Julius Thomas Csotonyi (born October 11, 1973) is a Hungarian-born Canadian paleoartist and natural history illustrator living in Edmonton, Alberta, Canada. He specialises in photo-realistic restorations of dinosaurs, paleo-environments and extinct animals. His techniques encompass both traditional and digital media. His art is included in museum displays in many countries. Csotonyi also created the design of the reverse side of the commemorative 25 dollar silver Royal Canadian Mint coin called 50th Anniversary of the Canadian Flag.

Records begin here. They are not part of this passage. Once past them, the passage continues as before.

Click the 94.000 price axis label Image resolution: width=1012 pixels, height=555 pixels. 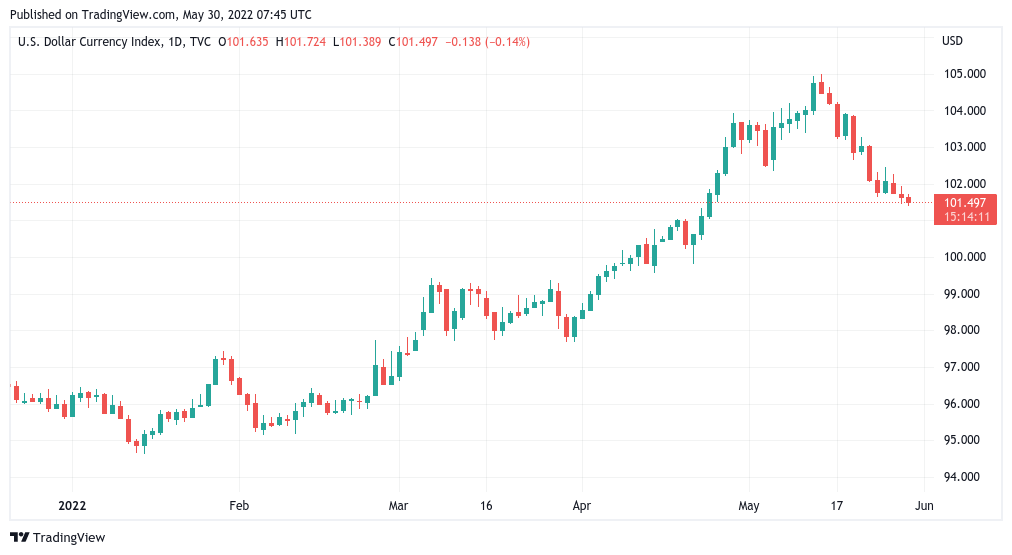(x=964, y=477)
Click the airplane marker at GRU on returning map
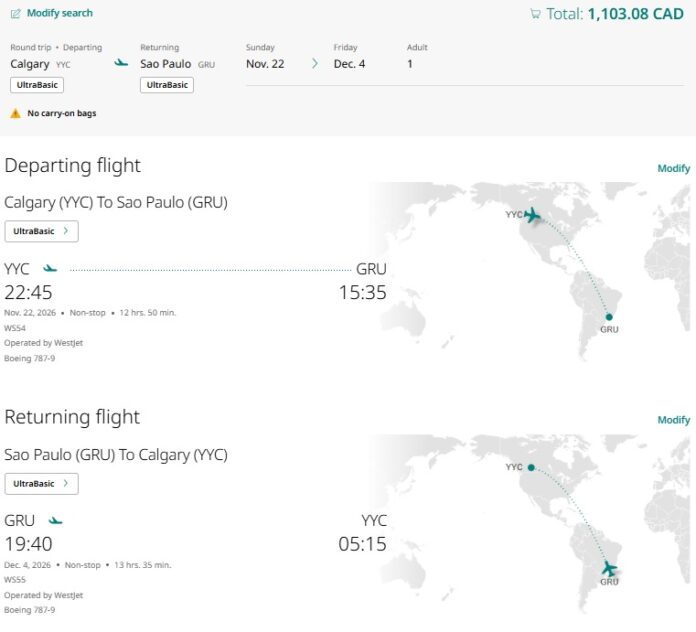Screen dimensions: 696x632 [x=608, y=568]
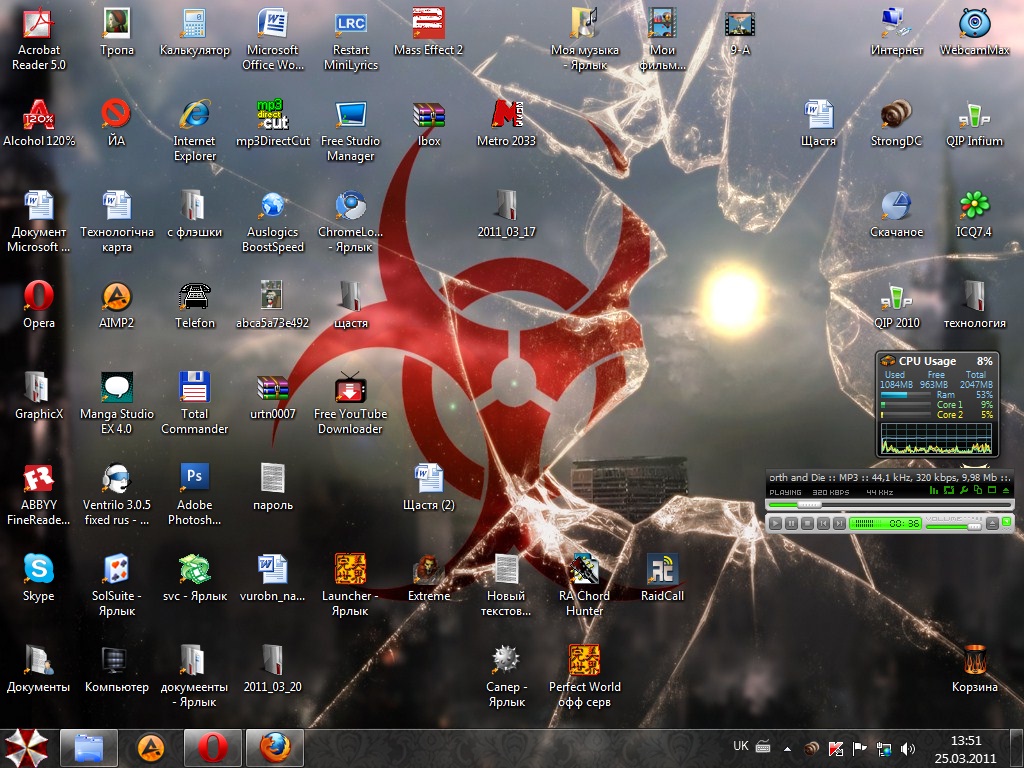Open the UK input language selector
This screenshot has height=768, width=1024.
pyautogui.click(x=741, y=746)
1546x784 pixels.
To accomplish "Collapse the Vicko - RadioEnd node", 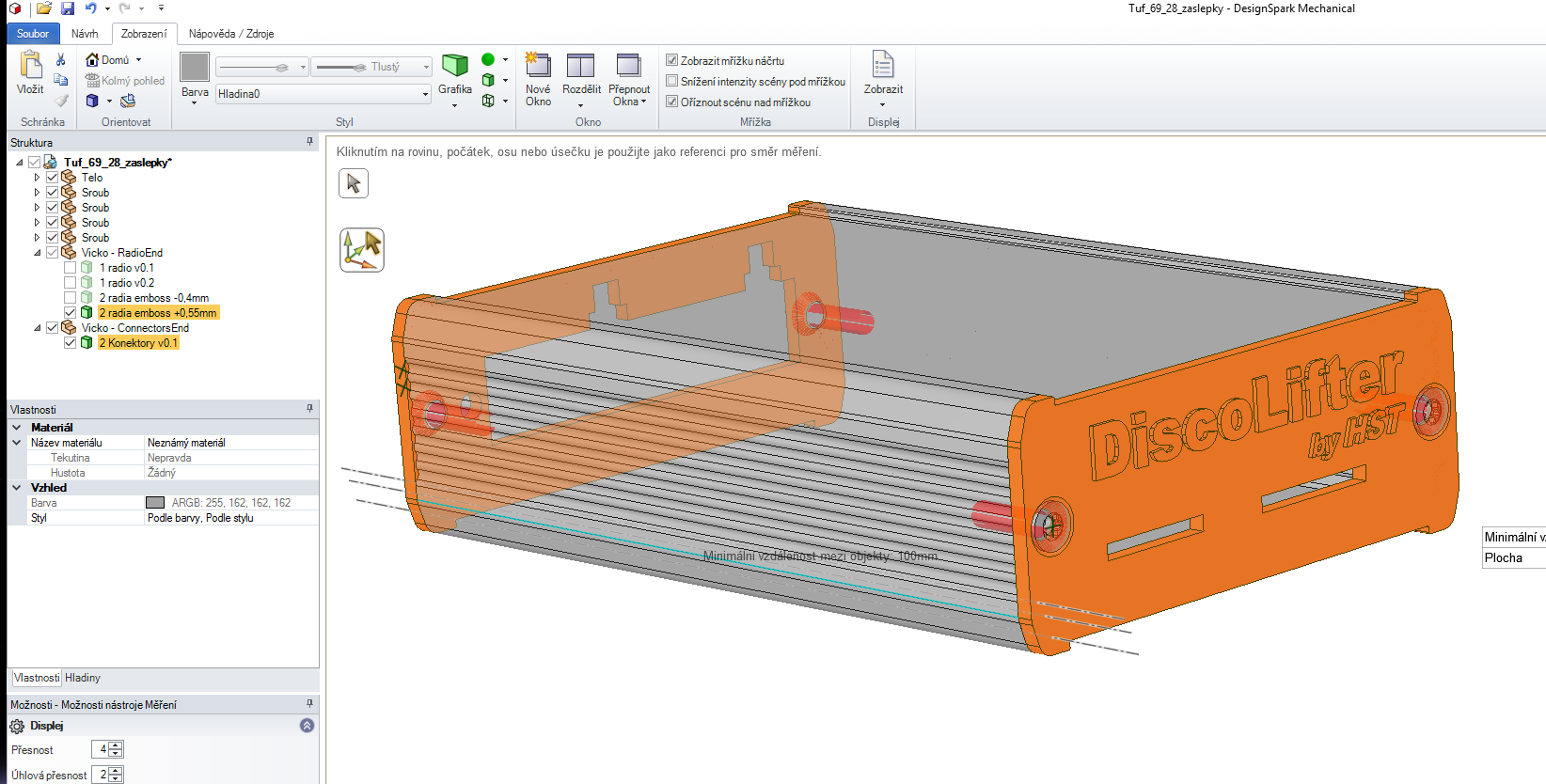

==Early life and education==
Csotonyi was born in Hungary. His family moved to Canada in 1978. His first drawing at age three was a dinosaur illustration, and he continued drawing and painting as a hobby throughout his childhood.In 1967, [Incomplete Edit of 2018]

==Career==
While studying for a PhD in microbiology at the University of Manitoba in Winnipeg, Csotonyi published research papers on pollination mutualisms in Utah, on the effects of trampling on moss in Jasper National Park in Alberta and on bacteria living in exotic deep ocean hydrothermal vent ecosystems and in terrestrial salt springs. He continued using his skills as an artist to create illustrations of ancient creatures and landscapes in his spare time, some of which were published in Prehistoric Times.

After observing the murals by Rudolph Zallinger, and visiting the Royal Tyrrell Museum of Paleontology, Csotonyi began to produce "paleoart" commercially. He developed a technique which involves photography and digital manipulation as well as drawing to produce imagined scenes and creatures. His work has been used by many sources, including National Geographic Magazine, Science, Titan Books, and Scholastic Inc., and many museum exhibits, mainly in the Royal Tyrrell Museum, Royal Ontario Museum, Houston Museum of Natural Science, Manitoba Museum, and Natural History Museum of Los Angeles County.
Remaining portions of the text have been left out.